# EXERCISE PROMPT
Scan the entries below for the word "icon". Copy out every line in which it occurs.

# RECORDS SUPPLIED
• • • • • • •

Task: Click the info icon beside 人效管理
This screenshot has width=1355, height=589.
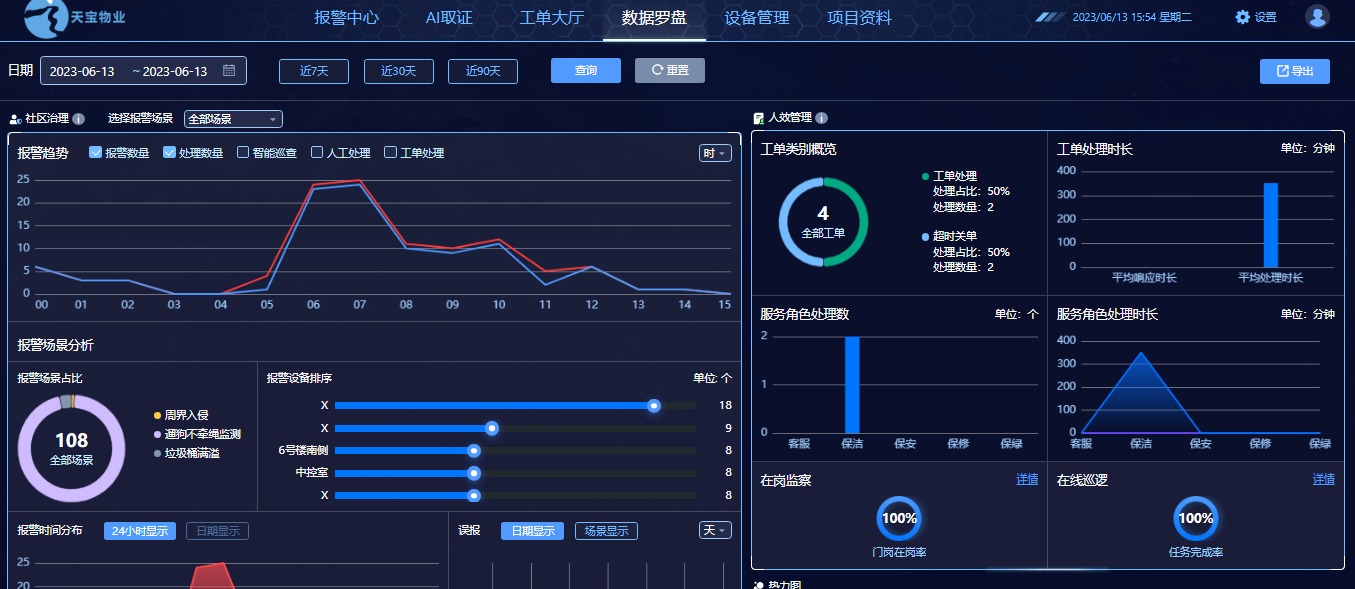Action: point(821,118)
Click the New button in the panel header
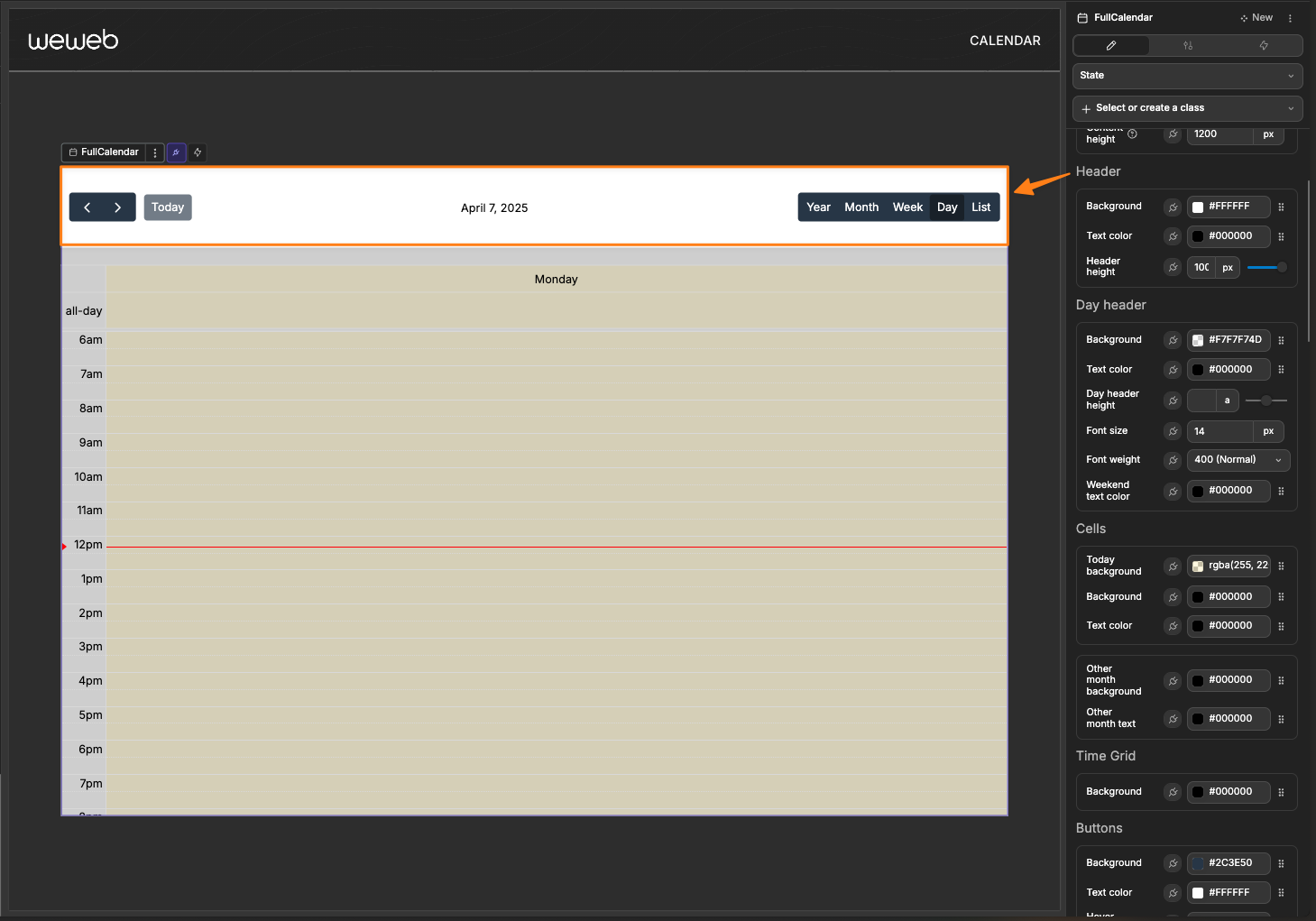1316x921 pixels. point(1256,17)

• • • • • • •

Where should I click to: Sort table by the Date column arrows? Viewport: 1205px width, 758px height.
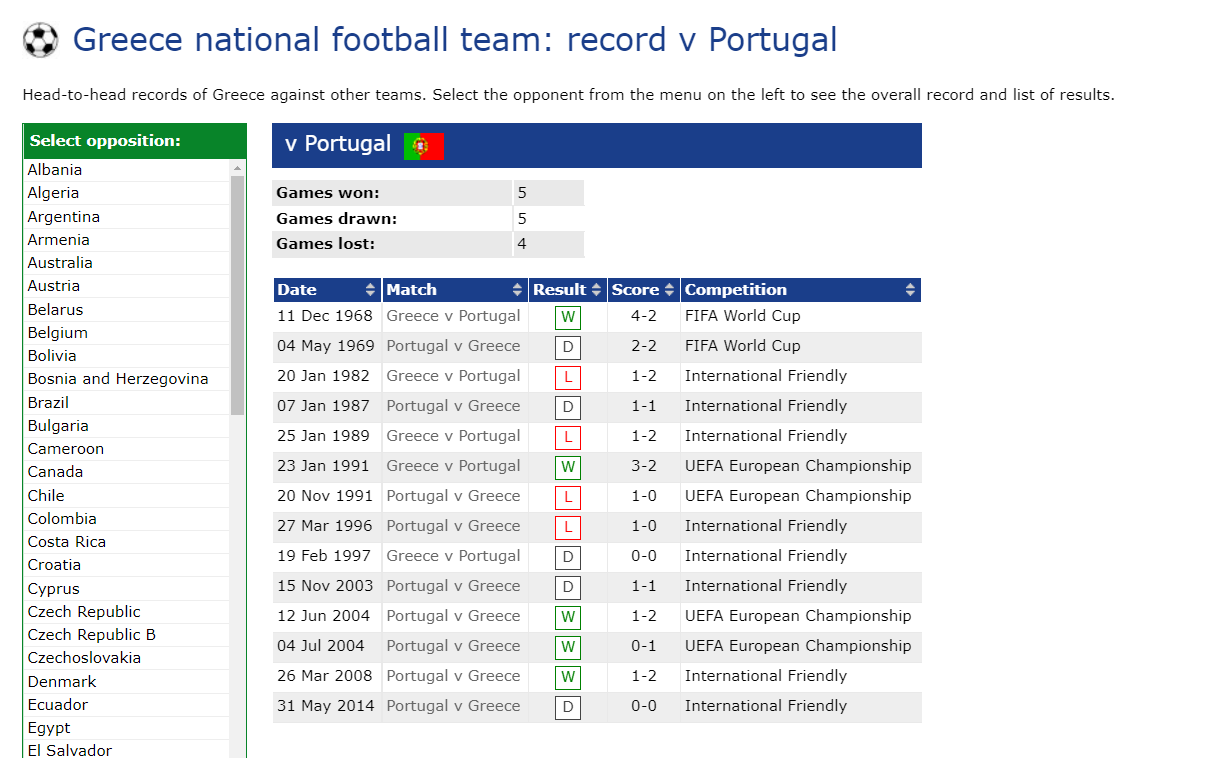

• • • • • • •

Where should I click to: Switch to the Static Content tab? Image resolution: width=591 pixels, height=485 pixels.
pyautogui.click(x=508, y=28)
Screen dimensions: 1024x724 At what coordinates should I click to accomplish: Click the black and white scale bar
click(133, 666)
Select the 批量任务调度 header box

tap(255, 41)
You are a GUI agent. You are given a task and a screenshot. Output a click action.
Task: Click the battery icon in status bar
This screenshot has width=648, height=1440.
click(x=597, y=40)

• • • • • • •

# PROBLEM SOLUTION
Task: Click the info icon beside 人效管理
Task: Click the battery icon in status bar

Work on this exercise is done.